The open-source extractor maps chat content onto MADR sections: the setup maps to Context, named constraints to Decision Drivers, compared options to Considered Options, the final call to Decision Outcome, rejected options and reasons to Pros and Cons. The resulting records aren't as polished as hand-written ADRs — some Considered Options descriptions will be brief, some Decision Outcome "because" clauses will be compressed — but they're in MADR format, they're in the corpus, and they're a starting point for promotion to a formal record if the decision turns out to be load-bearing.

This is why MADR 4.0 is the default output format for extraction: its structured sections map more cleanly onto the natural shape of a reasoning session than Nygard's freeform prose sections do. The dogfooding walkthrough shows the full extraction pipeline — 1,200 chats to 38 structured records — and what the MADR output looks like before and after the triage pass. The ChatGPT export guide and Claude export guide have the mechanics of getting the source files.

Per the ADR staleness data, the ceremony cost is the primary reason ADR practices die.

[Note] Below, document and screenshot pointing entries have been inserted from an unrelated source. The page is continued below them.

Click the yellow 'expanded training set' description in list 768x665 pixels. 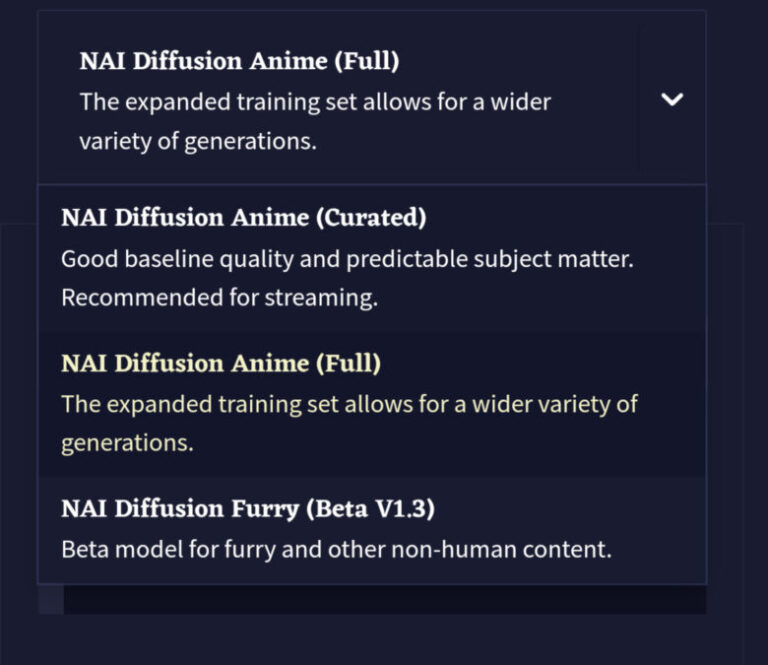point(349,404)
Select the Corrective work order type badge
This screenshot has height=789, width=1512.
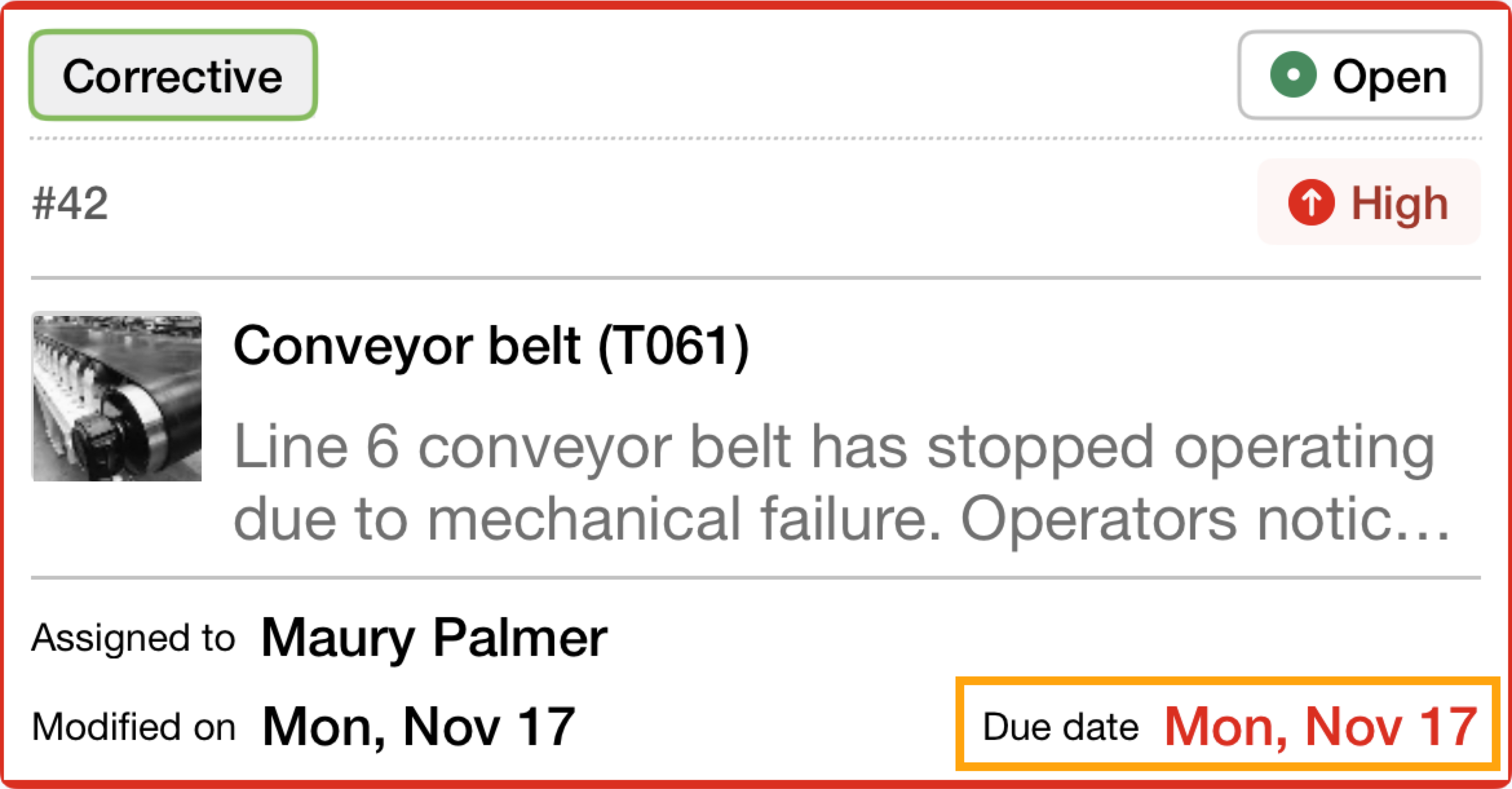click(173, 76)
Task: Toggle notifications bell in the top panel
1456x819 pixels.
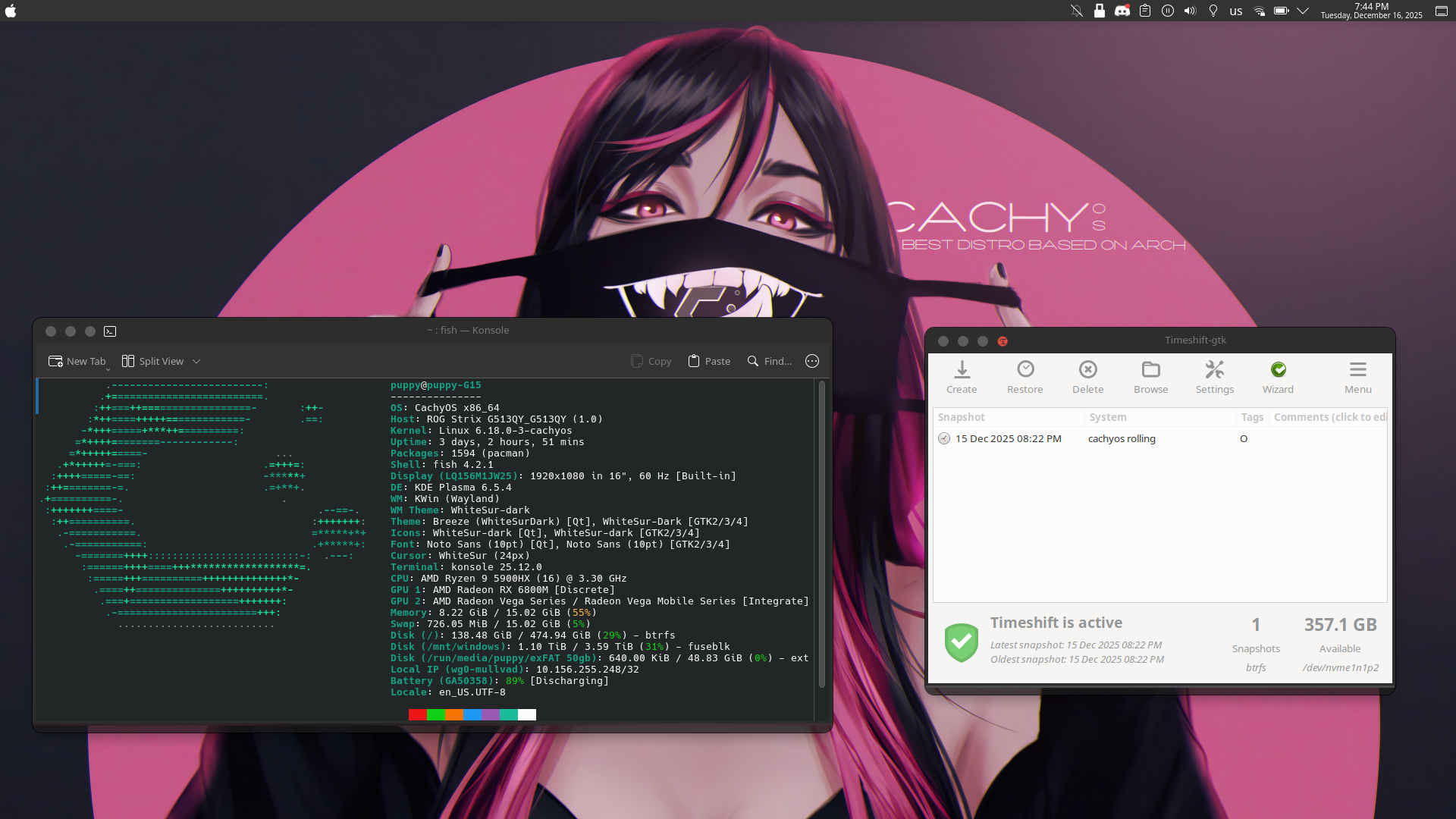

Auto-generated MADR records from chat extraction address that directly: they're the 80% of decisions that aren't worth full ADR ceremony, captured anyway, in a format the 20% of decisions that do warrant ceremony already use. The two tiers are compatible because they're the same format at different completeness levels.

To run the extractor against your ChatGPT export or Claude export and get MADR 4.0 output, the quickest path is the open-source extractor — three commands, runs locally, no data uploaded anywhere. If you want the extraction plus triage interface and team sharing, the waitlist is open.

Further reading

FAQ

Is MADR 4.0 backward-compatible with MADR 3.x?

Not in the schema validation sense. MADR 4.0 removed the tags frontmatter field and formalized deciders as a YAML list rather than a free-form string. If you run CI validation against the 4.0 schema, existing 3.x files with tags will fail the lint step. Content-wise they're identical: the body sections haven't changed. Migration is mechanical — a one-pass script to remove tags and convert any deciders: Alice, Bob strings to deciders: [alice, bob] list form. Most teams with 10–30 existing 3.x ADRs run the migration in a single PR.

Do I need Log4Brains to use MADR?

No. MADR is a Markdown file format; Log4Brains is one optional publication layer. You can use MADR with just a git repo and a README that lists the files — that's the zero-tooling path and it works fine. Log4Brains adds a browsable web UI if non-engineer stakeholders need to read ADRs without navigating a git repo. The question is whether the web UI justifies the Node runtime dependency. For most teams under 20 engineers with a single ADR directory, it doesn't. For a platform org running a public decision corpus, it does.

Can MADR be used for non-architecture decisions?

That's the explicit design intent — the "Any" in the acronym replaced "Architectural" to make the format fit for product calls, hiring decisions, vendor selections, and policy changes alongside architectural ones. The template doesn't assume software; the Context, Considered Options, and Decision Outcome sections work equally well for "Should we switch from Stripe to Braintree?" or "Should we hire a generalist or a specialist?" The only adjustment needed is the deciders list.

How do I handle MADR ADRs from AI chat extractions that need polish before merging?

Put them in a proposed/ subdirectory and treat the triage pass as a promotion decision. If the extracted ADR describes a real durable decision, move it to decisions/ and polish the Considered Options prose; if it's too local or already covered by an existing ADR, close the file. The extraction pass is discovery, not final copy. Most extracted records need 5–10 minutes of editing to reach merge quality — tightening the Decision Outcome sentence, condensing multi-paragraph Considered Options into bullet form, adding the More Information link back to the original chat. That's substantially faster than writing the ADR from scratch, which is the point.